### Your goal
An exact transcription of every record is needed, leaving out the pictures.

### Available data

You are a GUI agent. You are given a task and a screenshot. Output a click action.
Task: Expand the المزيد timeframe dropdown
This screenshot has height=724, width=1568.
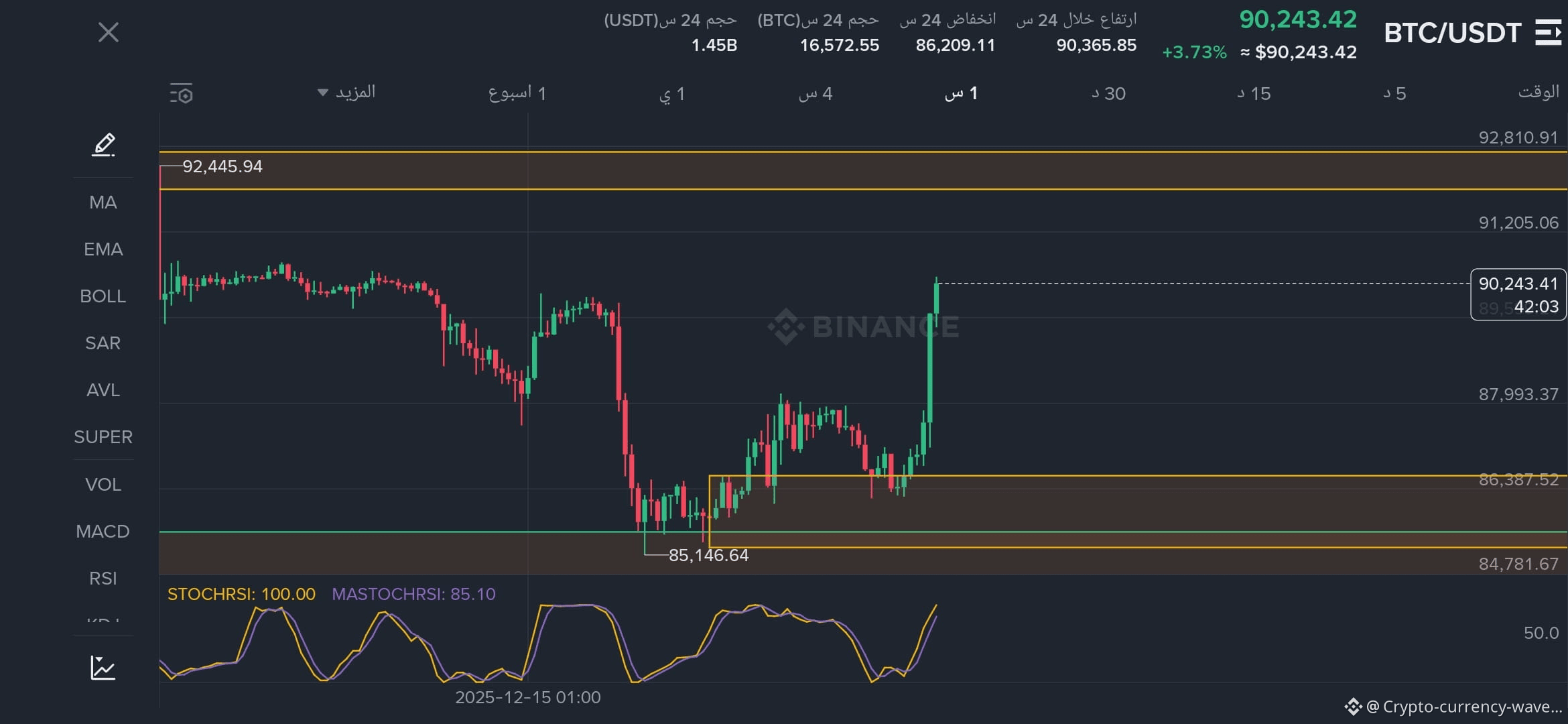(x=346, y=93)
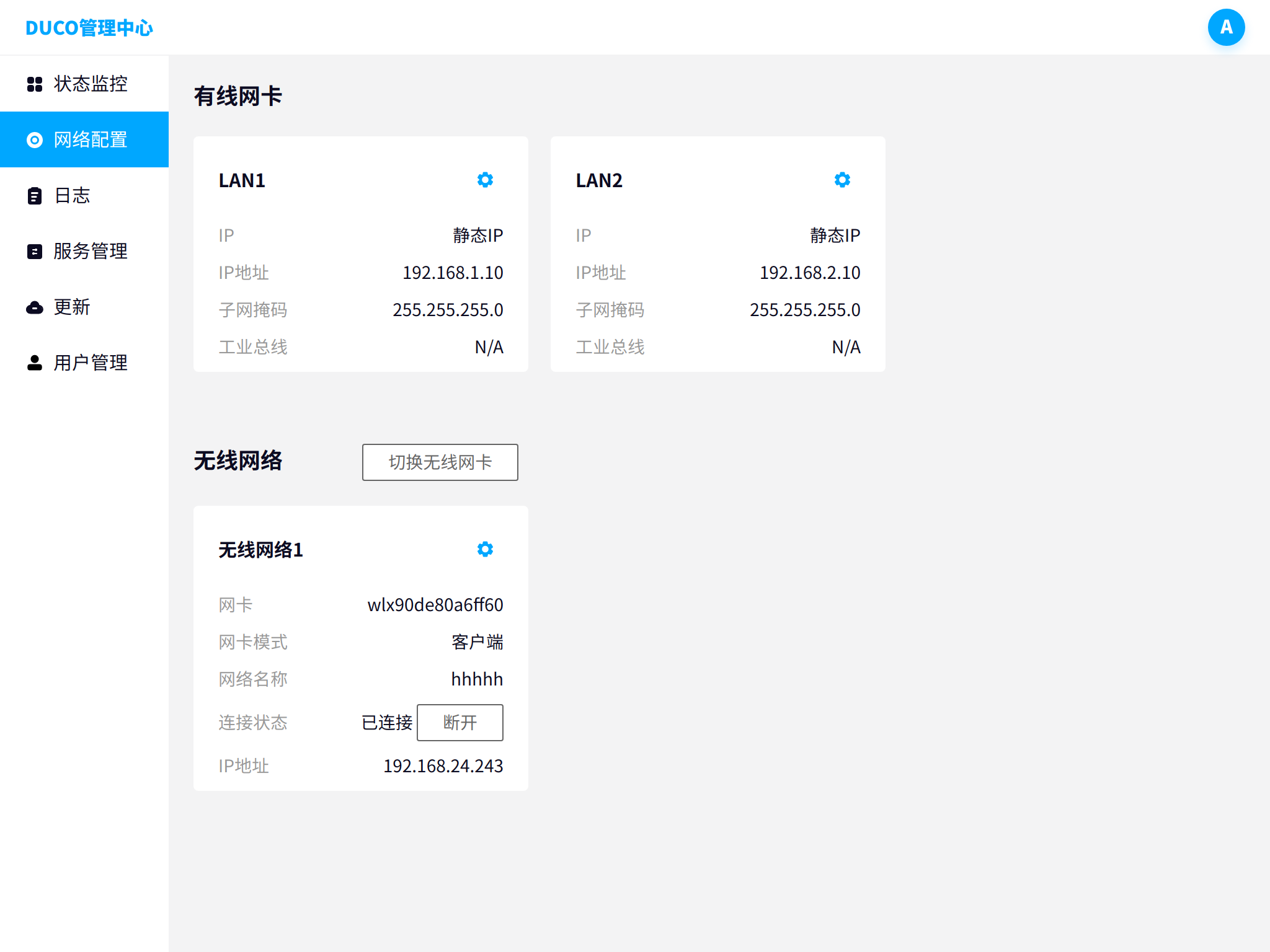Viewport: 1270px width, 952px height.
Task: Click the 断开 disconnect button
Action: tap(460, 723)
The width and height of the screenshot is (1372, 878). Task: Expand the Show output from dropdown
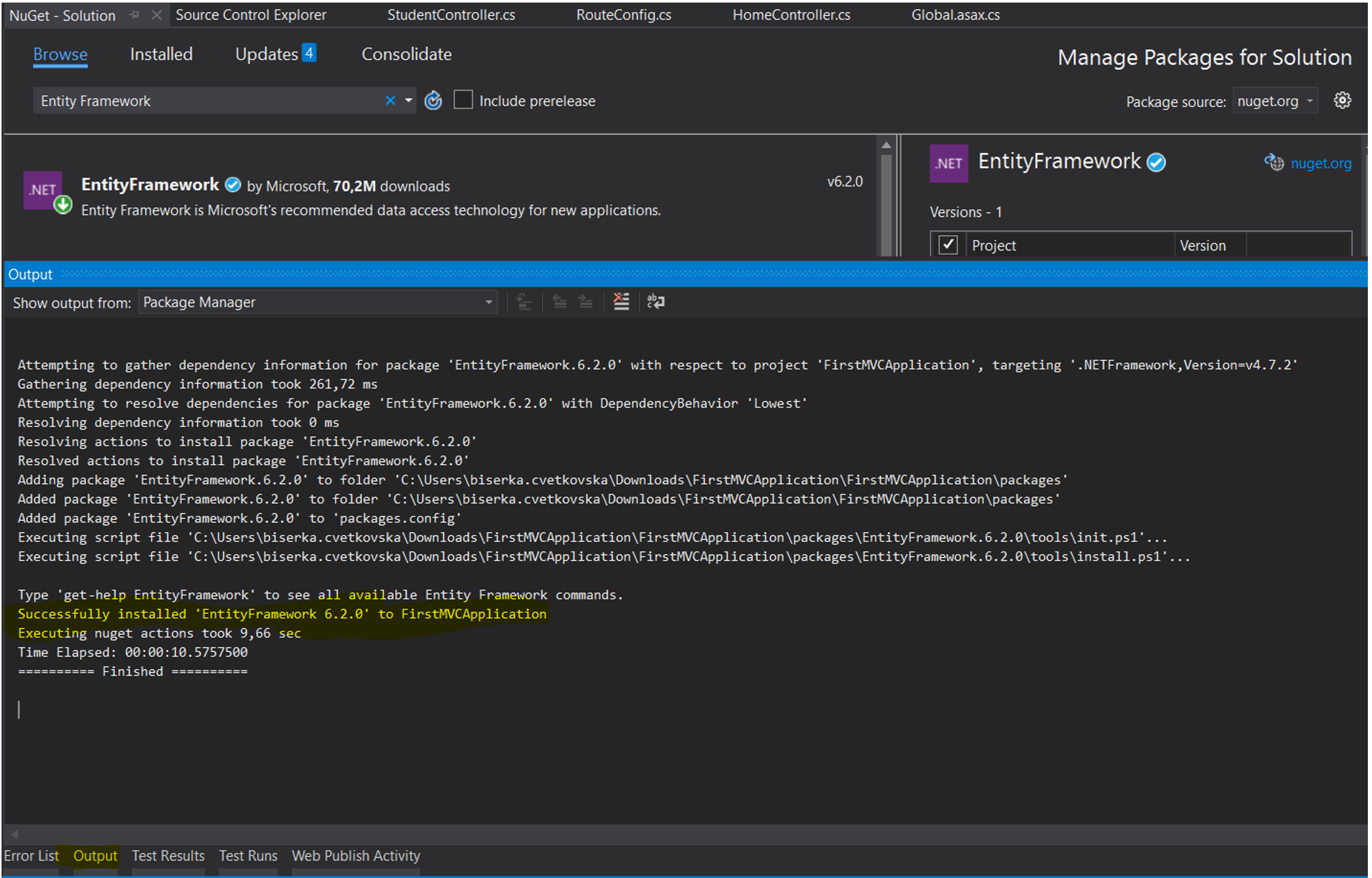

### Final answer
You are a GUI agent. You are given a task and a screenshot. Output a click action.
Task: Expand the المزيد timeframe dropdown
This screenshot has height=724, width=1568.
(x=346, y=93)
Viewport: 1270px width, 952px height.
Task: Click the 断开 disconnect button
Action: tap(460, 723)
The width and height of the screenshot is (1372, 878). Task: Expand the Show output from dropdown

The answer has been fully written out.